We're nearing the end. The next chapter is "A diagnosis for everything." Most psychiatrists agree that the DSM, a thick catalog of diagnoses, goes over the top. But few campaign for abandoning it, and neither does Burns. He would be happy to shrink it. Like so many others authors in the field, he has his pet (non)diseases. "I have never come across a diagnosis of caffeine-induced insomnia." Burns would also like to see addictions and personality disorders tossed out, not because they don't exist but because the people who answer to these criteria are annoying and psychiatrists don't know how to deal with them. He's rather naive to imagine that abolishing categories from the DSM will change anything. Psychiatrists will simply resume labeling annoying people schizophrenic like they did before the DSM introduced special categories to accommodate them. And psychiatrists will continue drugging them into oblivion like they do everyone else. He continues "One in ten of ten-year-old boys in the USA ... is currently prescribed stimulants for ADHD. Now, wherever the threshold should lie ... this level surely cannot make sense." What should USA child-psychiatrists do, apply some sort of scale, and prescribe stimulants only to the top (or bottom) percentage that makes sense to Burns? If "One in ten cannot make clinical sense" then what doesn't make sense is the clinic (diagnosis and treatment).

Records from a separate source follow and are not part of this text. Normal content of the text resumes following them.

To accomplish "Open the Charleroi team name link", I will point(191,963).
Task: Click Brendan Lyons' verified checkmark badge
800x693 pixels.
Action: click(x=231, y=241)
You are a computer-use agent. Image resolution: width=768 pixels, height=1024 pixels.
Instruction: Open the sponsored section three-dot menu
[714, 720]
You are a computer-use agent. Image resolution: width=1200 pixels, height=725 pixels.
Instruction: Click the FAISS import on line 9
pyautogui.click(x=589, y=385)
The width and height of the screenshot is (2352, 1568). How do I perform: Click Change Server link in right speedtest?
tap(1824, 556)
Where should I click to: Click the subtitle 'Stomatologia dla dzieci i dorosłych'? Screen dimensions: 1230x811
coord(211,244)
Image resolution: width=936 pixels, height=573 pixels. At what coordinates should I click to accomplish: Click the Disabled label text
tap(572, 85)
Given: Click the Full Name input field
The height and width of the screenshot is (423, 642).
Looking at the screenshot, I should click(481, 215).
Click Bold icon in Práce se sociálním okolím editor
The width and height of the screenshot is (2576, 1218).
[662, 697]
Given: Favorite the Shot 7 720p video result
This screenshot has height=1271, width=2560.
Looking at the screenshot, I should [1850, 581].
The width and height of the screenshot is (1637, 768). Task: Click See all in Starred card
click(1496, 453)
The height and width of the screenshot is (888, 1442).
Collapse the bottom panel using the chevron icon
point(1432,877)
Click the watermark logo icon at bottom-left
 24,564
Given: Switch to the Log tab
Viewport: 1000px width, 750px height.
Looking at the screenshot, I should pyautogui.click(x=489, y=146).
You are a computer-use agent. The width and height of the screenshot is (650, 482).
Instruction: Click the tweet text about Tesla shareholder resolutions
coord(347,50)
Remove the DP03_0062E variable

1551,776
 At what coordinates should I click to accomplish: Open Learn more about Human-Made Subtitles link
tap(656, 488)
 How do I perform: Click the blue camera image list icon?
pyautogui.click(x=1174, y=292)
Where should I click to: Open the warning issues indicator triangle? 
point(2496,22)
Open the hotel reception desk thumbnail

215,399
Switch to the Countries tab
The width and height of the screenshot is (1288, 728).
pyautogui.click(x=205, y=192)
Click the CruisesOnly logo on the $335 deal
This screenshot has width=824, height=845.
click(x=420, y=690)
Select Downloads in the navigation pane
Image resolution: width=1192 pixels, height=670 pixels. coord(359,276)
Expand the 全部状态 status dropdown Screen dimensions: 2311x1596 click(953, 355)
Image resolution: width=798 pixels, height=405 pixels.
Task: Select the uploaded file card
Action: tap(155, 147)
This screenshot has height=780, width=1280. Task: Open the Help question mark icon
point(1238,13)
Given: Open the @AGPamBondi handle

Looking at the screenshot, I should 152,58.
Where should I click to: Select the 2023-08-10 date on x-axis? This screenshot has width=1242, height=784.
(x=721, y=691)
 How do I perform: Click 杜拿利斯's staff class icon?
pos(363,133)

The last chapter (except for a brief epilogue) is the apparently obligatory prediction of the future, which he calls "The rise of neuroscience." I will not fault the author for it as such chapters always contain nonsense -- nobody can predict the future. Thankfully he does have some very welcome news for us. "The main threat to psychiatry's survival may ... be ... a dramatic fall in the number of doctors choosing to go into it. ... Most doctors coming into psychiatry in [the USA and UK] are foreign graduates ... who are often disappointed by not being able to get surgical or medical jobs." I haven't noticed this influx of foreign graduates in the Netherlands but that could be because they don't speak Dutch. Nonetheless we too have a supposed shortage of psychiatrists. Perhaps fewer physicians are willing to spend their careers making and keeping people sick and disabled by poisoning them. If this shortage does herald the end of psychiatry, it is a terrible pity that it is taking so long.